Behind The Scenes - Generative Realities
Step 01
In Unreal Engine, I am using VaRest Blueprint nodes for API communication. I have a blank USoundwave variable that is set and overwritten each time the user confirms their audio input. I have created a custom C++ plugin to enable runtime USoundwave to Byte Array conversion. This is then converted to a Base64 string so it can be sent as a JSON object and doesn't require saving, storing or handling local audio files. I am using OpenAI's Whisper API to transcribe the user's voice input into a string. However, Whisper doesn't accept Base64 directly, so I am sending the converted Base64 from Unreal to a serverless AWS Lambda Function in order to temporarily re-convert it to WAV in the cloud. I set up an API Gateway from my Lambda Function so Unreal can communicate with it. The temporary WAV is sent to Whisper and the Transcription response is retrieved back in Unreal as a string.

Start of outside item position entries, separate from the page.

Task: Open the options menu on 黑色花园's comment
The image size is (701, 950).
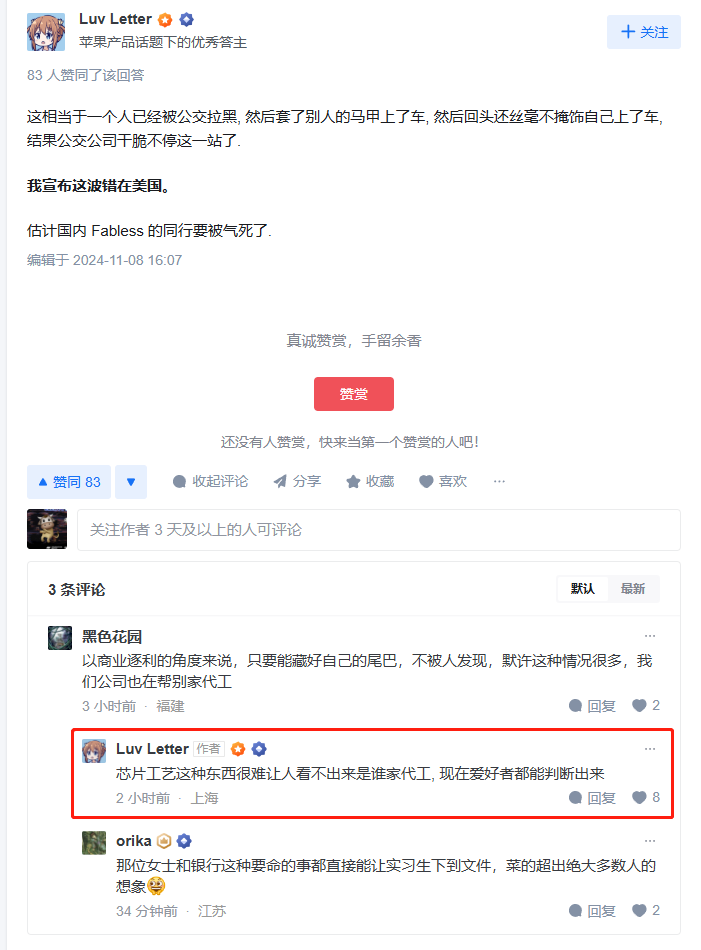Action: coord(650,636)
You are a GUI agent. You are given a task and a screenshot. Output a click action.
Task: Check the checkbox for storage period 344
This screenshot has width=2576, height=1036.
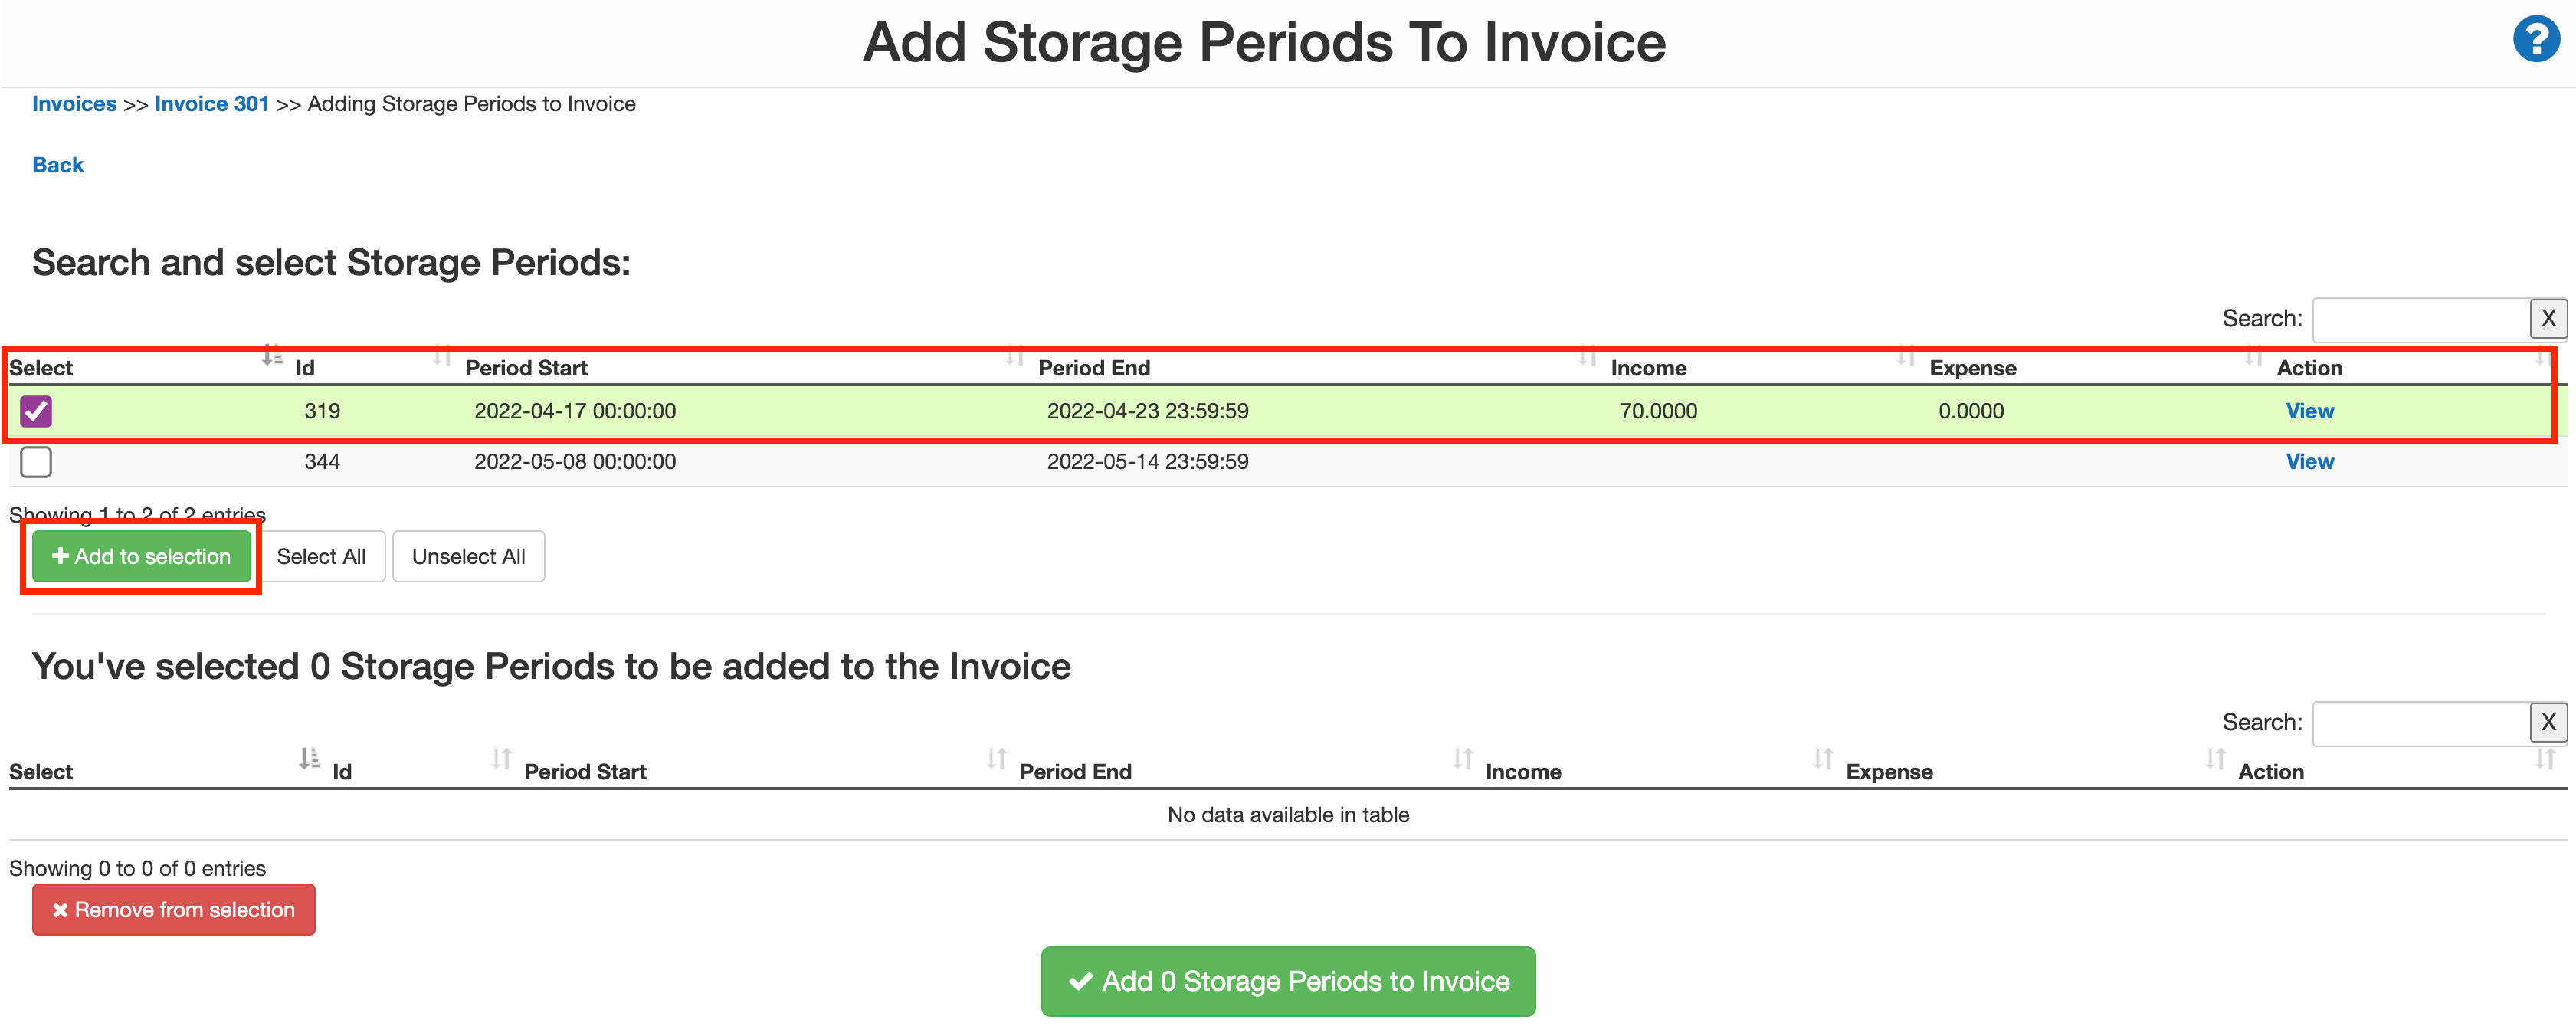pyautogui.click(x=35, y=461)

Custom C++ Plugin for Converting USoundwave to Byte Array at runtime
Blueprint workflow for taking audio recording & converting to Base64 string
Blueprint workflow for sending Base64 string to custom Lambda Function
Lambda Function to convert Base64 to temporary WAV file and send to OpenAI Whisper API. Transcription Response sent back as the response to the initial Unreal Request.
Step 02
Once the Transcription has been received back in Unreal Engine and stored as a string variable, it is sent to OpenAI's Assistants API. Inside the Assistant API is where I can instruct the AI to format their response in a way that I can easily parse back in Unreal, which enables me to send separate requests to ElevenLabs, BlockadeLabs, Vision etc all from one single response. I am using the latest GPT-4o model which has an incredibly fast response time. The structure of each Assistants API Response is: 1. An initial response to the Transcription (which includes an instruction to end on a question to prompt the user to naturally further the adventure), 2. A key word/phrase to trigger a BlockadeLabs request for a new environment, 3. A backend "prompt" that can be used to generate both the new visual and the sound effect generation that will be associated with it, 4. An integer that represents the style in which the visual will be generated in.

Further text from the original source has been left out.